EPSU calls on EP to reject ISDS in plenary vote on TTIP10 June

(29 May 2015)
EPSU calls for EP plenary vote on TTIP to ‘replay’ ISDS vote, stick to commitments on public services, and protect workers’ rights

In the run up to the plenary vote on TTIP in the European Parliament on 10 June 2015, the European Federation of Public Service Unions (EPSU) calls on all political groups to take a long and hard look at Investor to State Dispute Settlement (ISDS).

The proposals from the European Commission for a reformed ISDS do very little to address the fundamental problem with ISDS, which is essentially to do with justice(*).
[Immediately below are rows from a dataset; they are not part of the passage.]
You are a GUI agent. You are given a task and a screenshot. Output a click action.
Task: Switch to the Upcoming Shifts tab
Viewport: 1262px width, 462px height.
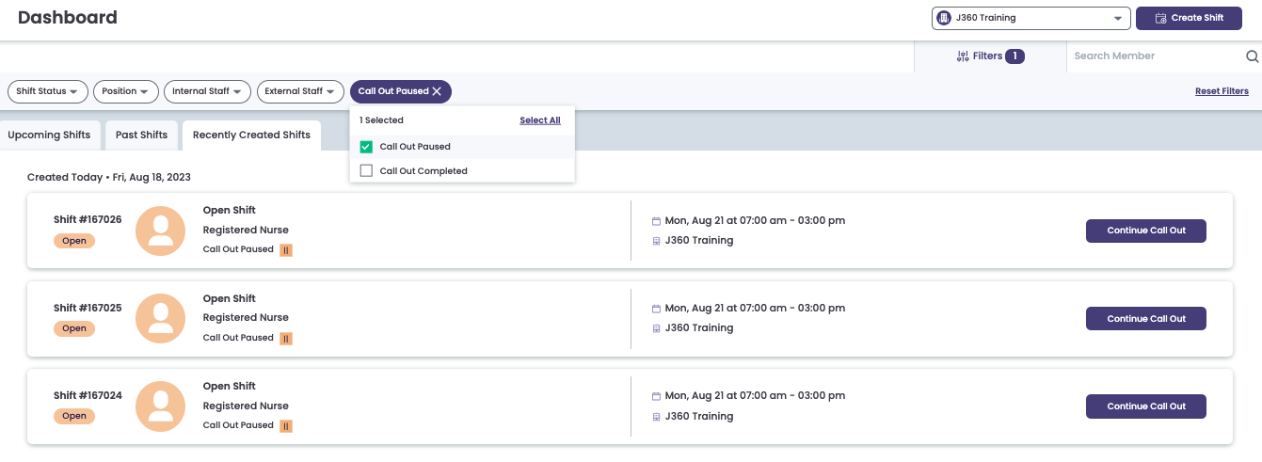[49, 135]
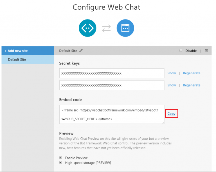
Task: Click the teal bot code icon
Action: [x=87, y=28]
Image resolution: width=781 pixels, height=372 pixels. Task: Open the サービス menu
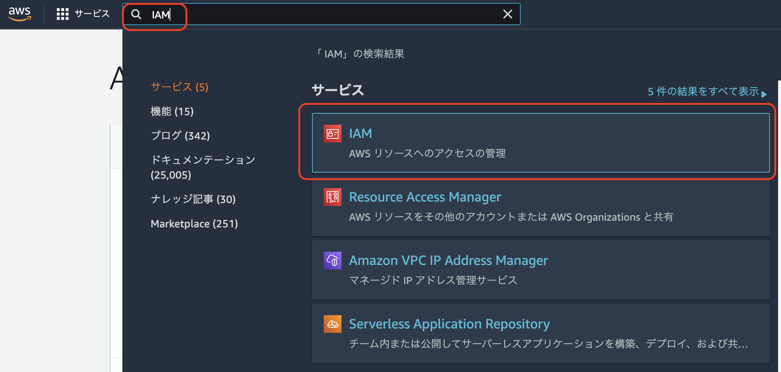click(91, 14)
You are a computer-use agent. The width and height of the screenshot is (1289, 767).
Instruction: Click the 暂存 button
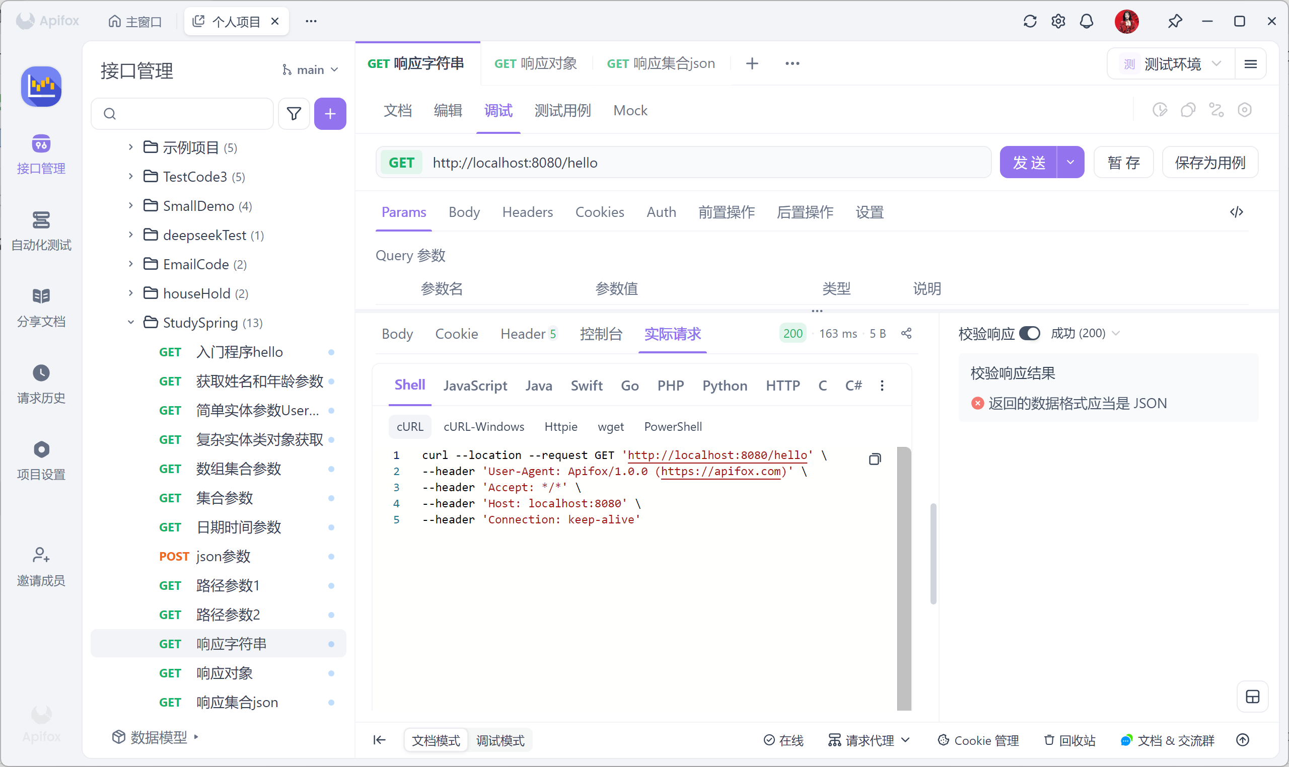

The vast majority of ordinary citizens realise that it is unjust to give special rights to one group of society: why cannot the European Parliament and national governments do the same? Rather than spreading the disease, even in a milder form, the EP and Member States should insist on a cure and reject ISDS in TTIP, and in CETA, (the recently concluded EU-Canada trade agreement).

Similarly, EPSU considers there is no place for public services within TTIP. Here the EP INTA Committee vote on 28 May agreed important safeguards for public services, but these must now be translated into solid legal text. This requires firm commitments from national governments too. “Citizens need to be very vigilant that their governments do not sneak in irreversible liberalization of public services such as water, education, health and social services under the cover of TTIP while the EU institutions stand by and say these are national choices that have nothing do with them,” said EPSU General Secretary Jan Willem Goudriaan. “The EU social model must uphold democratic choices over how public services are run including when people decide on reversal of liberalisation or to remunicipalise a service.”

Finally, EPSU calls for the EP plenary vote to uphold the demand by the EP INTA Committee that the US ratifies all the fundamental ILO Conventions. This is the absolute minimum for any EU trade agreement: If the EU and US want TTIP to be a ‘flagship’ agreement that would contribute to fair globalization, they should of course have much higher ambitions and advocate – and implement – a full range of labour (and environmental) standards within the international legal system.